Hatiku rasanya sangat sakit saat orang yang kita percayai ternyata bermain curang di belakang.
Ada dua akhir dari karma, jika kamu menanam kebaikan, maka kamu akan menuai kebahagian dan jika kamu menabur kejelekan, maka kamu akan menuai penderitaan. Mungkin hal ini tepat untukku.
Aku harus turun dengan tenang, ada Melani di bawah, aku tidak mau ia curiga melihat luka di bibirku dan noda yang mengotori bajuku.
Sebelum turun menemui Melani, aku ke kamar mandi dulu, membasuh bibirku yang terluka mengotori bajuku.
Aku berusaha membersihkannya tapi tidak berhasil tetap saja noda merah terlihat di kaosku.
Aku merasa aku sudah terlalu lama dikamar mandi, saat aku mau turun aku melihat Juno dan Mikha sudah meninggalkan Restoran .

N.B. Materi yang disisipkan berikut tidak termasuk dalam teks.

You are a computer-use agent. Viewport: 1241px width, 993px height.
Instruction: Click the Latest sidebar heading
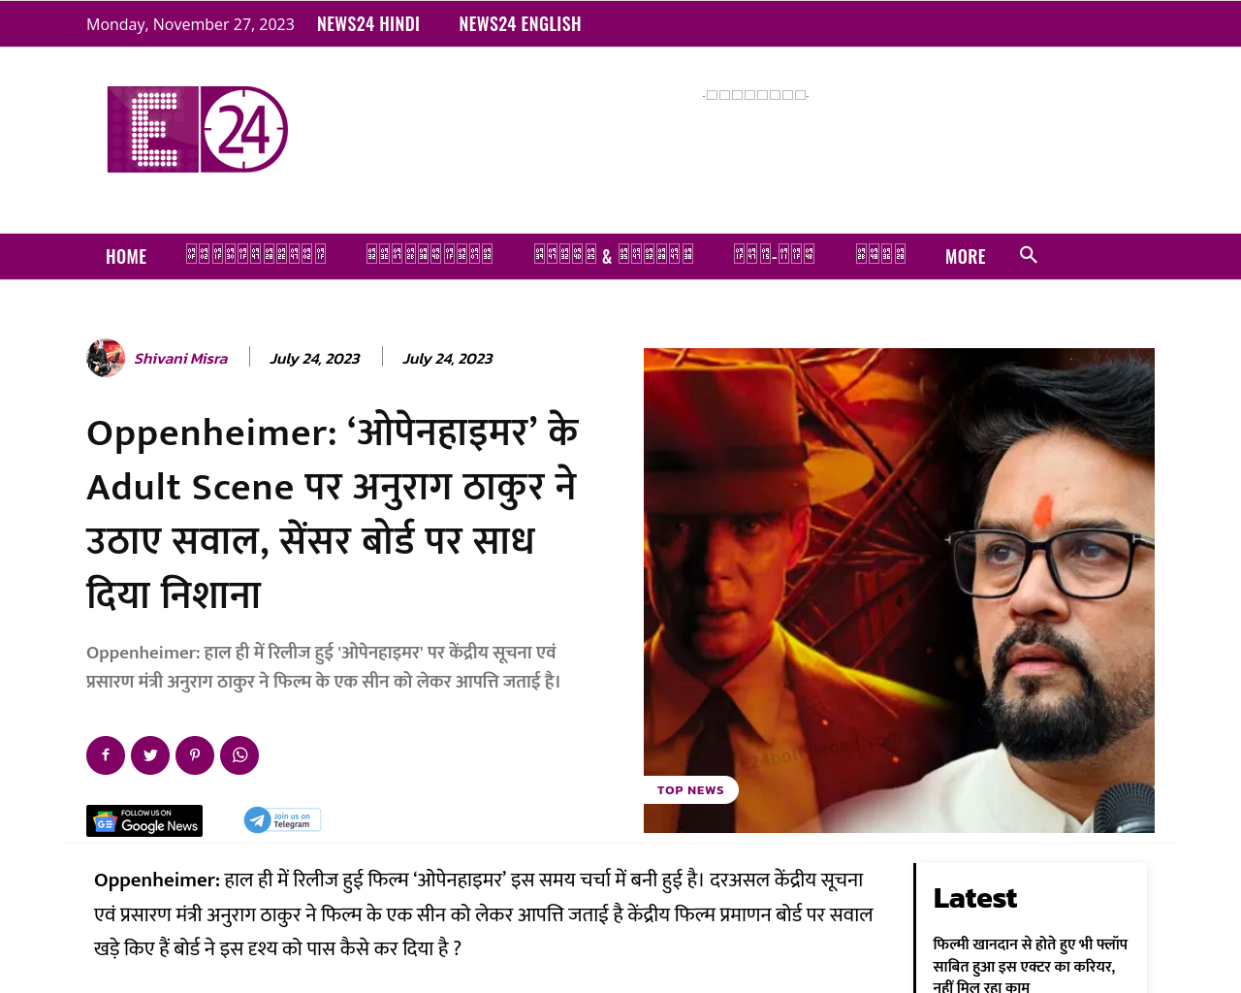click(x=974, y=898)
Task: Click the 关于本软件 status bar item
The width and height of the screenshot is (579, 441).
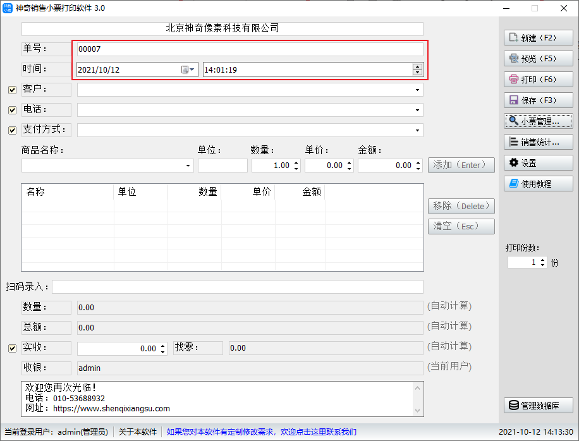Action: pos(138,432)
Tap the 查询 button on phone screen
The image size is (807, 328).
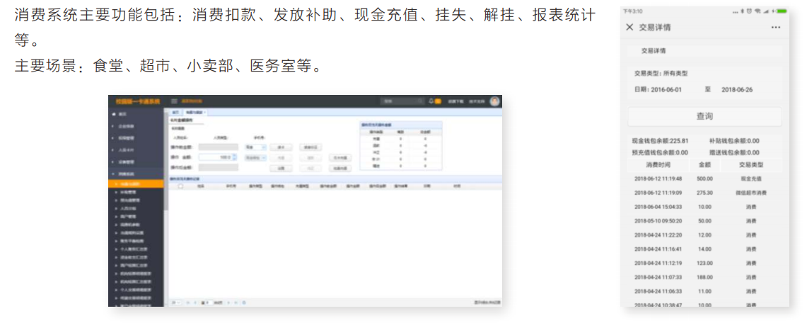pyautogui.click(x=704, y=116)
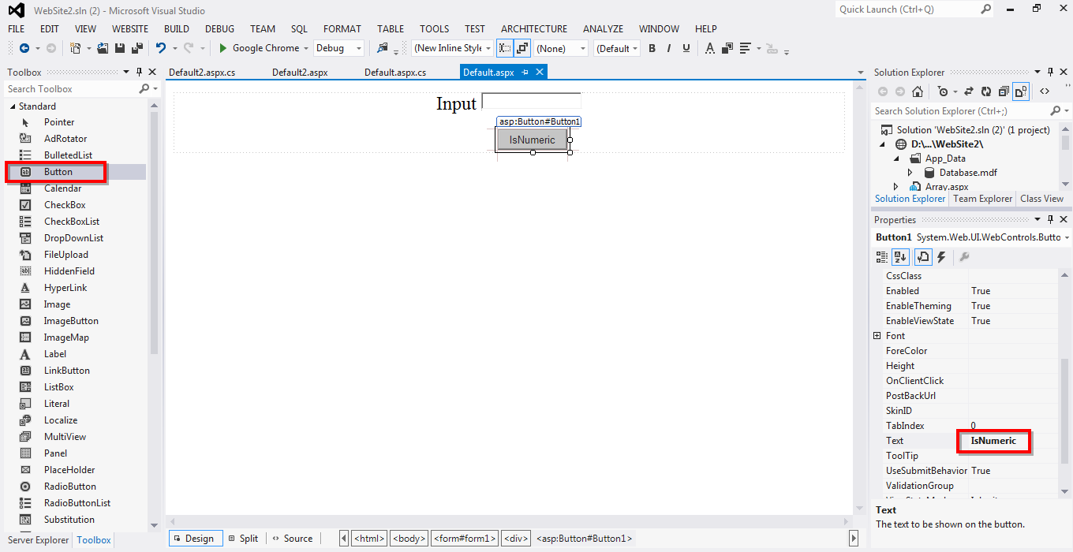Collapse all items in Solution Explorer
Viewport: 1073px width, 552px height.
[x=1004, y=91]
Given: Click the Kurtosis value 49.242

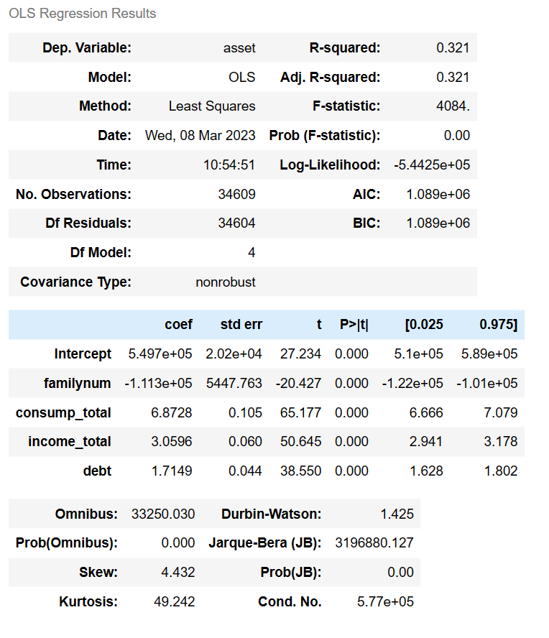Looking at the screenshot, I should coord(175,601).
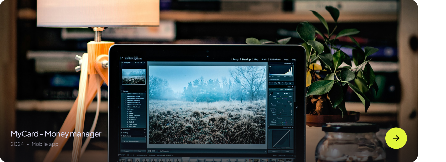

Melani berdiri di salah satu toko yang sudah tutup, tapi dari displaynya sepertinya menjual sepatu, matanya terlihat mengintip model-model sepatu mewah itu dari balik kaca pajangan.
Hatiku belum stabil, aku masih merasakan gejolak kemarahan dalam dadaku, lutut ku masih bergetar aku memilih istirahat dulu duduk di salah satu kursi.
Tapi terlihat Melani sudah mulai bosan, ia menghembus nafas panjang lewat bibirnya dan memonyongkan bibirnya.
Di tanganku masih ada Ponsel Mikha, aku mulai membuka kunci layar ponselnya, membukanya hal yang mudah bagiku karena aku sendiri yang membuatnya. Panggilan keluar dari nomornya ke ponselku ada sebanyak 20 kali, pesan ada puluhan.
Aku memasukkan ponselnya kedalam saku celanaku sebelum memanggil Melani, saat aku berdiri ternyata ia melihatku.
“Ayo pulang,” matanya menatap bibirku, tapi tidak mengatakan apa-apa, ia hanya diam.
“Ayo,” ia menganggukkan kepalanya.
Dalam perjalanan pulang, ia tidak lagi memeluk pinggangku, ia terasa sangat jauh, seakan ia jijik memelukku, aku semakin melajukan Motor besar ku jalanan tidak lagi macet karena sudah larut malam.
Melaju dengan kecepatan tinggi, seakan motor Ninja yang aku kendarai terbang dan membela jalanan Ibu kota .
Melani terlihat pasrah dan kembali memeluk pinggangku, mungkin ia takut jatuh. Motor itu akhirnya mulai melambat karena arah ke rumah kami semakin dekat, Melani menunjuk satu minimarket 24 jam, ia masuk dan membeli obat untuk bibirku dan satu kaos.
“Ini abang ganti baju dulu, nanti Bou marah kalau melihat noda itu,” kata Melani.
Aku terdiam sesaat menatap dalam matanya.
Apakah ia sudah tau tadi, apa ia melihatnya? Tapi kenapa tidak mengatakan apa-apa?
Ia mengoleskan obat luka di bagian bibirku, ini pertama kalinya aku melihatnya sedekat itu melihat wajahnya, bulu matanya lumayan lentik kulit wajahnya terlihat halus, hidungnya mangir dan bibirnya kecil.